I’ve recently come across the https://www.undata-api.org/ website, which makes available all the great data that has been gathered by the UN. There’s literally a thousand different datasets one could analyze, and I intend on doing just that, but for some reason I opted to look at some of the world tourism data they have collected. Perhaps this is my subconscious telling me to travel more, or to get the hell out of the epically horrible winter we’ve been having over here in NYC.

So with no further ado, I present to you a thoroughly incomplete analysis of the UN world tourism data! First I set out to look at the amount of money each country spent on advertising themselves to unsuspecting citizens in other countries during the period of 1995-2012.

Country expenditure on tourism between 1995 and 2012

Country expenditure on tourism between 1995 and 2012

The results above show how the USA is the country that consistently spends the most on tourism advertising in other countries. We can also see that Germany, France and the UK (and to a lesser extent Spain and Italy) are amongst the European nations that spend the most. However, what I find the most interesting is the relative position of China, that starts among the countries that spend the less on tourism in 1995, only to be in second position by the time we reach the year of 2012. It is possible to notice a sharp spending increase by the time 2007-08 comes around, and I would be interested to find out if this may be linked to the Beijing Olympics.

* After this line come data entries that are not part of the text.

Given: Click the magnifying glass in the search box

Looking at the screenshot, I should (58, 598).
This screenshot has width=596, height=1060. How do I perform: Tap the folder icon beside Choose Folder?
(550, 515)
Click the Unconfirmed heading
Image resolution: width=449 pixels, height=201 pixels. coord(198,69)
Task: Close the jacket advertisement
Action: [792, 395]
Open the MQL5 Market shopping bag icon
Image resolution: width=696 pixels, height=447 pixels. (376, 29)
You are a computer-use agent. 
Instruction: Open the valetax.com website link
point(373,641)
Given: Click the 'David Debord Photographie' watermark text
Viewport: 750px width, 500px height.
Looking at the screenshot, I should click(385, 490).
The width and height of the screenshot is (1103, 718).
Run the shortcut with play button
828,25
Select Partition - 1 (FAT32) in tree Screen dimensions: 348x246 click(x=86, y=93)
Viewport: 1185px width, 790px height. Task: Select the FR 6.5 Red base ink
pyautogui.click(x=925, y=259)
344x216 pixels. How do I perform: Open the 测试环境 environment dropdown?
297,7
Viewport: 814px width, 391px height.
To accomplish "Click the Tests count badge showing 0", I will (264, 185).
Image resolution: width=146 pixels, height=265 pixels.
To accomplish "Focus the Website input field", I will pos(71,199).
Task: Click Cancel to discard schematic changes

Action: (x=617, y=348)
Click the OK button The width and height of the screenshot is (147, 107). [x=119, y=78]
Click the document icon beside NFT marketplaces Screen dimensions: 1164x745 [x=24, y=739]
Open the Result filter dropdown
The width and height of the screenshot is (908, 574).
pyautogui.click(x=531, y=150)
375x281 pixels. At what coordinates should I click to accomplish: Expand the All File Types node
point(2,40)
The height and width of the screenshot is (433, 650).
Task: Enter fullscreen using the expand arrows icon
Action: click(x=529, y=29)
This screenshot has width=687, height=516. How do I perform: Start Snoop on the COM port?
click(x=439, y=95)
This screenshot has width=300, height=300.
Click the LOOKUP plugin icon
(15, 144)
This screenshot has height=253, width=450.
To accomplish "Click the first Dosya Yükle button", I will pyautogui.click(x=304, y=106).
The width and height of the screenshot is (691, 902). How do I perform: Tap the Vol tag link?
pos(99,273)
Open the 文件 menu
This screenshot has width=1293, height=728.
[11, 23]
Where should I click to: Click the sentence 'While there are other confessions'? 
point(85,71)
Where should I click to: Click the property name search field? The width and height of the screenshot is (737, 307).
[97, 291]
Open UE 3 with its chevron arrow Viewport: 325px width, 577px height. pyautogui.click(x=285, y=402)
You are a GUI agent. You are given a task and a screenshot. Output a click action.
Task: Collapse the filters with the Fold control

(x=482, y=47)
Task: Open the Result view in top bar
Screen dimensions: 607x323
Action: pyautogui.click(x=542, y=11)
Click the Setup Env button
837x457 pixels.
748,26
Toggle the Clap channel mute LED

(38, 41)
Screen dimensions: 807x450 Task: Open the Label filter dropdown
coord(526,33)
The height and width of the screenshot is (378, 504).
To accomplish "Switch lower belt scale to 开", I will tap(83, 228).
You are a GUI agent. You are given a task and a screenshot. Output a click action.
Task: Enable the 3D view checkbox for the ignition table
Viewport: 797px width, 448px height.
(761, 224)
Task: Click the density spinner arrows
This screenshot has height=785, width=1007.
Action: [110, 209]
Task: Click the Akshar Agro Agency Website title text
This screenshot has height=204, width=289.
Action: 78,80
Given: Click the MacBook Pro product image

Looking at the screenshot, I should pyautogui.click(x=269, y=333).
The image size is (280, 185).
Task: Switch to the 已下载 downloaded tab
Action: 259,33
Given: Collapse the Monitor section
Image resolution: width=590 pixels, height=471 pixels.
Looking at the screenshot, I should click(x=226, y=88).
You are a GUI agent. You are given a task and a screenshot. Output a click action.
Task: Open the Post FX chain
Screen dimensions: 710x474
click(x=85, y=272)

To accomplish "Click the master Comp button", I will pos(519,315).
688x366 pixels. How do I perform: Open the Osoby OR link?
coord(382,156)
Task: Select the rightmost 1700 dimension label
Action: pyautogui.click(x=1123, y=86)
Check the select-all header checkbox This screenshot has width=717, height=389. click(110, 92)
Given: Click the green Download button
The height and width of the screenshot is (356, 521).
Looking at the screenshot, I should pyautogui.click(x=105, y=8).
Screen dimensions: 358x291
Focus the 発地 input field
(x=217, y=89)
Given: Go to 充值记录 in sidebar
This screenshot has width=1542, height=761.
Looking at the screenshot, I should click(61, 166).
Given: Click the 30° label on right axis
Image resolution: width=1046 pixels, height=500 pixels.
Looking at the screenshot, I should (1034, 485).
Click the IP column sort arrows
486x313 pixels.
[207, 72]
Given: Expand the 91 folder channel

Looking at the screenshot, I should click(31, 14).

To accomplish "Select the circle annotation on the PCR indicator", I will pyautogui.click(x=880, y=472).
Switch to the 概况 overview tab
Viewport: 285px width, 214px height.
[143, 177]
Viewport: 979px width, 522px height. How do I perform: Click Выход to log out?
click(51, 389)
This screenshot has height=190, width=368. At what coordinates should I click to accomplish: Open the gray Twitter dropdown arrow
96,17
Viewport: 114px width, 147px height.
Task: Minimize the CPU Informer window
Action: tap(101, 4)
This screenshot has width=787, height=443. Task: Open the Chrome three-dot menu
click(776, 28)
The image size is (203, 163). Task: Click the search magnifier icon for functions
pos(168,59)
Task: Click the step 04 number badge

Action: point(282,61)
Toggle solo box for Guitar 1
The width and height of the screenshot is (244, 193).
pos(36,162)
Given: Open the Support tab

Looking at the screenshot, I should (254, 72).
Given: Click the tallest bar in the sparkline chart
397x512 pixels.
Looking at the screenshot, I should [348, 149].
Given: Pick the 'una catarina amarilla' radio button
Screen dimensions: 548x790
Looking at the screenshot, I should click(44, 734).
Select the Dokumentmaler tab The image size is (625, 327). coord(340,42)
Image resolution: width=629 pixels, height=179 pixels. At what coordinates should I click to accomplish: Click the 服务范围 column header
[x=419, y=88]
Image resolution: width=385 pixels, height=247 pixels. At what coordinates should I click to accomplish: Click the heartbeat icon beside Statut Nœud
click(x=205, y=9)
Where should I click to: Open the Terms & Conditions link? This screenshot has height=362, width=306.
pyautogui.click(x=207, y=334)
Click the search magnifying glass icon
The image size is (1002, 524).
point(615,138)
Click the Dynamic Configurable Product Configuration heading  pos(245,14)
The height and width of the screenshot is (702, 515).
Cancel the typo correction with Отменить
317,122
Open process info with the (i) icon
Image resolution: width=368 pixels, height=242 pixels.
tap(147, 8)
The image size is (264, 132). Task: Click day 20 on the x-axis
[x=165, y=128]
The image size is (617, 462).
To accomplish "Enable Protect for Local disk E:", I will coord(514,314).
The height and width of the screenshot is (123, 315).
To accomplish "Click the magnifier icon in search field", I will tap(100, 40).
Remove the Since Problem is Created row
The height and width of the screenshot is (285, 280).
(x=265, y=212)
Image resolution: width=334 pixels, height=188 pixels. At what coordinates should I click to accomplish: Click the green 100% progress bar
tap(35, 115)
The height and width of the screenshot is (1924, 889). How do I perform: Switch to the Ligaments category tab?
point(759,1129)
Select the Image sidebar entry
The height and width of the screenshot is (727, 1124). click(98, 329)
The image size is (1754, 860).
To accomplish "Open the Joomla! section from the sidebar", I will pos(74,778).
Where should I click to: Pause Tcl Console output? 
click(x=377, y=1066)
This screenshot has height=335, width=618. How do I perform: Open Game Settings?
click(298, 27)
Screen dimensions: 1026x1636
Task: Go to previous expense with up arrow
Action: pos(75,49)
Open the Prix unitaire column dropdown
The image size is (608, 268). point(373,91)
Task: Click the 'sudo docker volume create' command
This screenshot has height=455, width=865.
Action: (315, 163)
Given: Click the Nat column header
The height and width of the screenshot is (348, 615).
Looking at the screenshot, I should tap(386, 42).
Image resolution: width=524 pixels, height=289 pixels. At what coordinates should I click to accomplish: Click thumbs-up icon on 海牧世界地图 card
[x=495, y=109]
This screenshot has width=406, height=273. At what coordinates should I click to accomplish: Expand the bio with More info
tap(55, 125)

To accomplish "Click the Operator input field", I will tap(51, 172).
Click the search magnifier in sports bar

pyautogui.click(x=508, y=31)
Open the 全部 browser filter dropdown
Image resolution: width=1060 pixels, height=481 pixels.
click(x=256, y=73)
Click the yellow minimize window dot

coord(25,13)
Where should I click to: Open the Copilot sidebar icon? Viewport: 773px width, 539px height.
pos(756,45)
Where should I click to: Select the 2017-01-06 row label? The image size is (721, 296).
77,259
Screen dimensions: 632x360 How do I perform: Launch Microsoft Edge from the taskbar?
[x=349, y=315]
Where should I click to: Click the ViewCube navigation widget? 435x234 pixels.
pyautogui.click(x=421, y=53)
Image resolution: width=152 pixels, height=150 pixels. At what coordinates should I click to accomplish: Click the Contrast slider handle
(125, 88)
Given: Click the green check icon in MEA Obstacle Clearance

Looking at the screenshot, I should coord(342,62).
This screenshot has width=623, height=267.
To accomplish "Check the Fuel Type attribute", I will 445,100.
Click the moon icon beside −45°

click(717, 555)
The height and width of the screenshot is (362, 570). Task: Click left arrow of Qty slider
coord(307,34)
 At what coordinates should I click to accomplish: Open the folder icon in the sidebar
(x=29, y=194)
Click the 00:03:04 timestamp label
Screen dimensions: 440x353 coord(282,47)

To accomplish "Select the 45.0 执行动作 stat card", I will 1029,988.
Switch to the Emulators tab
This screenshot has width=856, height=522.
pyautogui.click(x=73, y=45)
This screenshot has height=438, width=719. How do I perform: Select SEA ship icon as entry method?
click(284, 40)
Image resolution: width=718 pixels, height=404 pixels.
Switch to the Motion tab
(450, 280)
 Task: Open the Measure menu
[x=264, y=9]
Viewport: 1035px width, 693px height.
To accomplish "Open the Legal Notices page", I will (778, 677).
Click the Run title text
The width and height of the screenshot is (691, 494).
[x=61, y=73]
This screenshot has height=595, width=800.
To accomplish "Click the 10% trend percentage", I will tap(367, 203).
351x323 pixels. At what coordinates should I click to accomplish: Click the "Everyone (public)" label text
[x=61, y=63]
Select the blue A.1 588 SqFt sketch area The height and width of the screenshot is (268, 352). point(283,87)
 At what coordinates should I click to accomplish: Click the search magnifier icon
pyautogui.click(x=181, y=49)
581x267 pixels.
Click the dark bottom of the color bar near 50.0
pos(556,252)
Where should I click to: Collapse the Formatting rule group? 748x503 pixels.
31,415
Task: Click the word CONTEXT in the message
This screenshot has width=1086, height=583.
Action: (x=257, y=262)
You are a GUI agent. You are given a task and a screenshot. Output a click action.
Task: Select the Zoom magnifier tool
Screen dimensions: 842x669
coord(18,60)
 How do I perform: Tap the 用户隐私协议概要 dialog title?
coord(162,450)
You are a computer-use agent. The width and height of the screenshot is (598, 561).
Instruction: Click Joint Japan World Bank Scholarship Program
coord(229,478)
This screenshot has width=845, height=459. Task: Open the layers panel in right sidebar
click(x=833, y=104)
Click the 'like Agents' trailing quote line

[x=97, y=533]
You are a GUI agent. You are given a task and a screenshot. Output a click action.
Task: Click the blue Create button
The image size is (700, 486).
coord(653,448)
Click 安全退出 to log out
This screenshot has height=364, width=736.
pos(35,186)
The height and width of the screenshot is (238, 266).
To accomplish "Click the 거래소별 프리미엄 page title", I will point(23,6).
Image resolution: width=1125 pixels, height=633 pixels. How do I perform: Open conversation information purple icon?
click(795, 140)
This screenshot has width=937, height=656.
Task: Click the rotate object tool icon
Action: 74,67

To generate the video above, I simply plotted static images (for example a PNG file) of the data at each timepoint and concatenated everything into GIF format using the following linux command:

convert -delay 100 *.png country_expenditure_by_year.gif

convert is a highly useful function that I call fairly often, and contains many more arguments that allow to tailor very convincing video media. (Note that there are many other ways you could do this, in particular ffmpeg or the animation package in R)

Next, I set out to check whether spending large amounts of money to advertise the virtues of your country abroad is actually worth it. In other words, does more spending abroad equate to more people visiting your country?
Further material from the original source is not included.